Closed eldonb closed 4 years ago
I think the confusion here is that "population size" can be specified through the parameter Ne
to the simulate
function. However, with the new sim_ancestry
interface, we've dropped Ne
and are using population_size
instead.
So, I think your idea is a good one @eldonb. @JereKoskela, thoughts?
I don't have strong views on N vs Ne. I tend to think of N as the census size, and Ne as the population size which one needs to plug in to match the observed diversity, but that's far from well-established. Do we need notation for population sizes and coalescence probabilities elsewhere in the documentation? I think the most important thing is to be consistent.
The current implementation of the truncation point is a little bit more naive than what @eldonb described: basically, the user inputs the compound parameter truncation_point = K/(K + m(alpha)) directly. The disadvantage is that it's less explicit, but the advantage is that the standard, untruncated Beta-coalescent can be represented exactly as truncation_point = 1. If we had the user specify K instead, then we would need something like K = inf
as a default parameter to get K/(K + m(alpha)) = 1. @jeromekelleher, do you see any pitfalls with something like that?

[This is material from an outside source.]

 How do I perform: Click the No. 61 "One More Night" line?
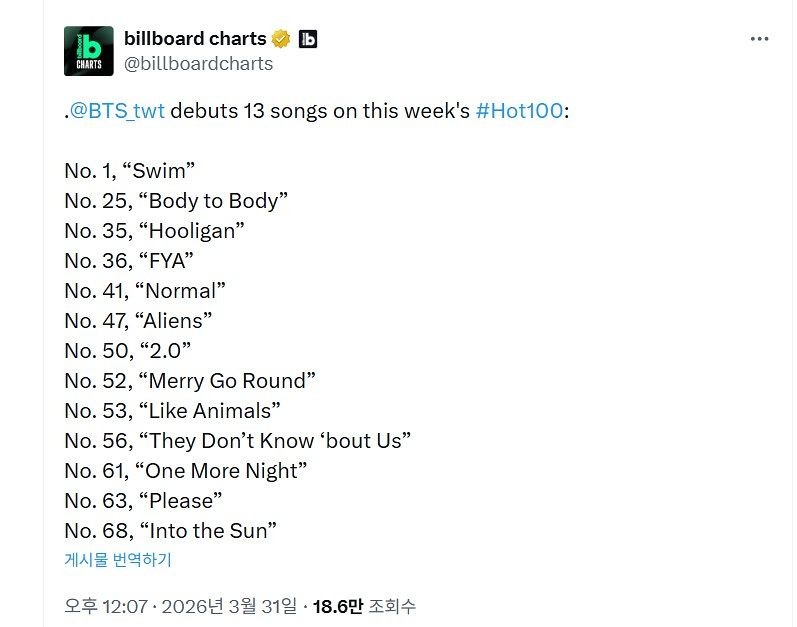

I think I've also made a small mistake in the formula for m(alpha) in the haploid case. I'll fix that, and take the opportunity to make any other tweaks we decide upon here at the same time.
Do we need notation for population sizes and coalescence probabilities elsewhere in the documentation?
I guess we probably don't. We don't really need to get into the specifics of the model so much for non-multiple-mergers coalescents, as the details of the models are well known. It's probably better to use N rather than Ne if census population size is what we mean (and vice-versa, I guess).
If we had the user specify K instead, then we would need something like K = inf as a default parameter to get K/(K + m(alpha)) = 1.
I'm sure we could make it work. Either inf
or DBL_MAX
are used in quite a few places as default values, so this should be fine I think.
A question @jeromekelleher: I think I've made all the necessary changes in implementation, but wanted to run the multiple merger statistical tests in verification.py before opening a PR. Running python3 verification.py -c BetaSFS
results in AttributeError: module 'msprime' has no attribute 'simulator_factory'
I see that simulator_factory
was changed to _parse_simulate
in #1190, but making the same switch in verification.py via ctrl+r results in AttributeError: module 'msprime' has no attribute '_parse_simulate'
as well. Any idea what the problem might be?
Erp, my bad @JereKoskela - I forgot to update the stats tests when doing recent refactorings. I'll fix ASAP.
In the documentation for multiple-merger coalescents, I would state that time is measured in units of N^{alpha - 1} generations, rather than Ne^{alpha - 1}, where N is the census population size ( unless your notation for census size is Ne ?). The standard notation for "effective size" is Ne, which in this case would be (proportional to) N^{alpha - 1}.
The truncation point in the incomplete Beta-coalescent will depend on the actual underlying population model, but assuming a simple version can be taken as K/( K + m(alpha)), where m(alpha) = 1 + (2^{1 - alpha}) / (alpha - 1) in the haploid case (for 1 < alpha < 2), where K > 0 is the proportionality constant of the cut-off (each individual can produce at most KN 'juveniles' in the population model). The point is as alpha -> 1 the truncation point decreases.
In the diploid case (working with the Xi-Beta(2-alpha, alpha, K) coalescent) one can take m(alpha) = 2 + (2^{alpha}3^{1 - alpha})/(alpha - 1) (this can vary depending on the underlying population model but we don't need to go into that here).